ああ、とりあえず、簡単に説明しておくかな。貞春叔父さんはホストクラブ等の風俗系飲食店を経営者、夏美叔母さんは教師、秋子叔母さんはBL系漫画家、そして冬彦叔父さんは無職。ちなみに、貞春叔父さんが四十歳、夏美叔母さんが三十七歳、秋子叔母さんが三十四歳、冬彦叔父さんが三十二歳だったかな? ああ、私のお父さんこと山崎源太郎は四十六歳である。

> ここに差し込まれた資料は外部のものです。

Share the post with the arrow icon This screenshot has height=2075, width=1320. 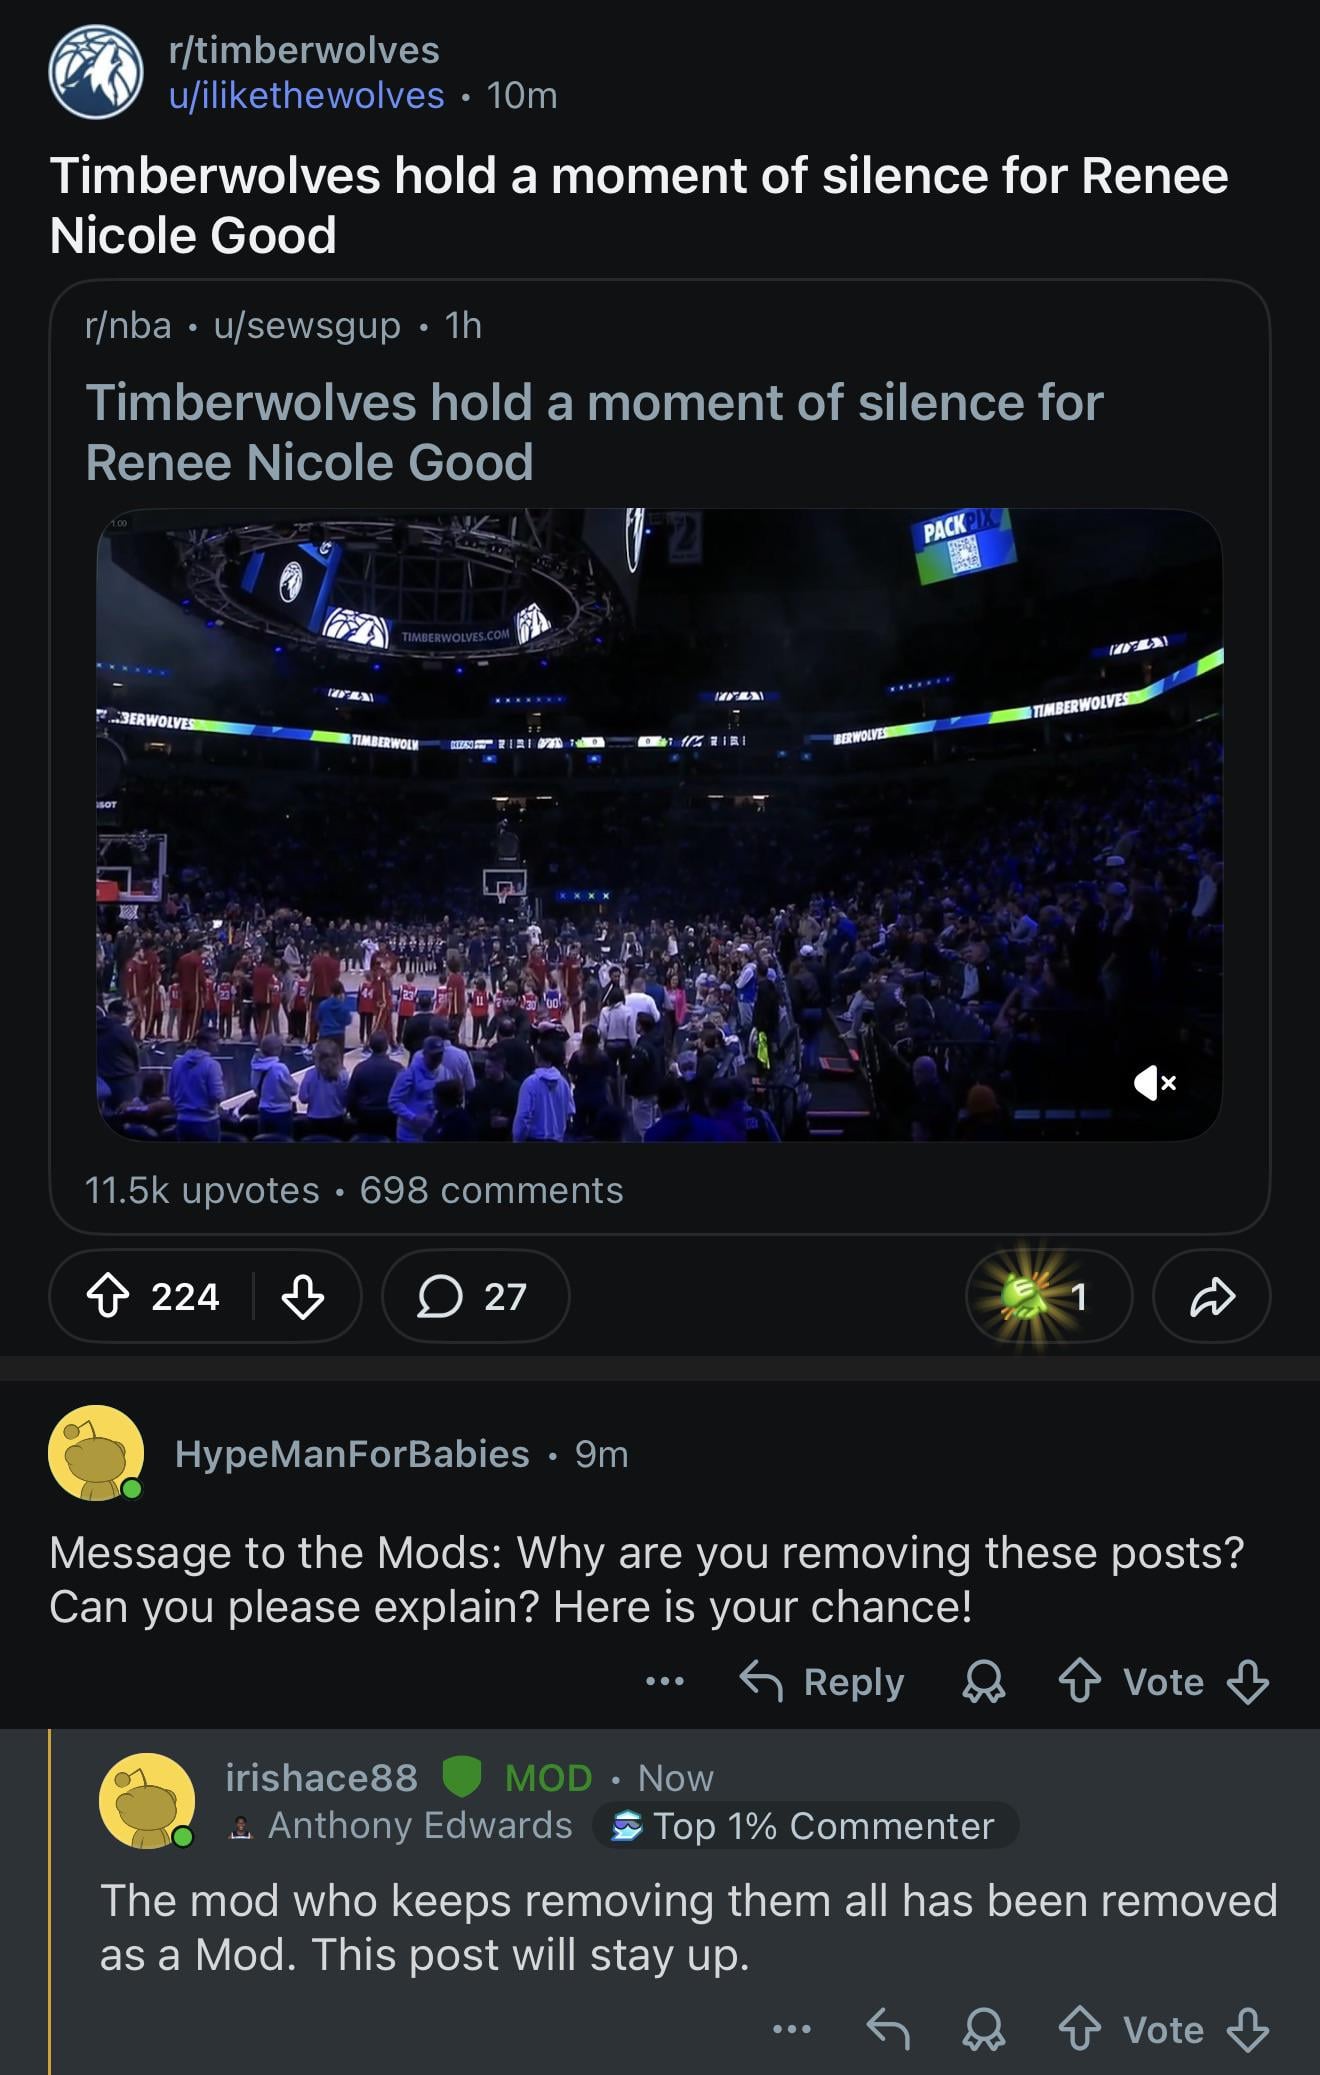1212,1297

「ん、そういや、どこへ行くんだ? まさか姫鬼山に登ろうとか?」
「あはは、そのまさかかも……」
「う~ん、悪いことは言わない。あの山には行かない方がいいぞ! 俺は小学生の頃、すっげぇ恐い思いをしたんだ!」
ビンゴですよ、貞春叔父さん。ん、冬彦叔父さんが子供の頃、恐い思いをしたって言い出す。なにかあったのかしたね?
「確か三日くらい行方不明になったのよね、コイツ……」
「まあ、行方不明になったとはいえ、今考えると冬彦が五体満足で無事に発見されて良かったわ。ここは昔から入山者が神隠しに遭うって伝説があるしねぇ……」
「か、神隠し!?」
夏美叔母さん、秋子叔母さんが続けざまに、そんな話をする。入山した者が神隠しに遭うって伝説があるのかぁ……ますます興味が湧いてきたわ!

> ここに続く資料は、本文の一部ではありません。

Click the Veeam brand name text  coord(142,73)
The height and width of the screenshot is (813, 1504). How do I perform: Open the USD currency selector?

「まあ、そんなわけよ。絶対に姫鬼山には……って、いないわ!」
夏美叔母さんは姫鬼山に入山するなって言いたかったんだろうけど、そう言い終わる前に私と茜、それに悠太は、件の姫鬼山の鬱蒼とした森林の中に駆け込んでいるのだった。
「ヤベェな、俺と同じ目に遭わなきゃいいが……」
そんな杞憂する言葉をつぶやく冬彦叔父さんの顔色は真っ青だ。それに全身を激しく震わせている……お、大袈裟だよ、あはは♪
☆ ☆ ☆ ☆ ☆ ☆
「うお、姉ちゃんがホッキョクグマに変身した! 茜さんは豹かよ……うわあああ、俺の身体が狐に――ッ!」
「フフフ、変身もいいものよ、悠太♪」
「でもさぁ、沙希ちゃん。悠太くんの狐はともかく、私達は日本には生息していない動物だよね? め、目立ちそうで逆に恐いんですけど!」
さてさて、姫鬼山の鬱蒼とした森林の中の駆け込むと同時に、私はホッキョクグマの姿に変身する。ああ、ついでに茜を豹に、悠太を狐の姿へ変化させる。
「でも、どうして動物の姿になんか……」
「動物の方が野山を行き交うのに最適かと思ってね」
変身した理由は、そんな感じかな? でも、日本に生息していない動物なのよねぇ、ホッキョクグマと豹は――。
「つーか、ここは地元住民も滅多に訪れない場所らしいから気にしない、気にしない♪」
「う~ん、そうだけどさぁ……」
いんだよ、細けぇことは! ここだったらホッキョクグマや豹の姿でも通報されたりしないだろうしね。さぁて、先へ進もうか!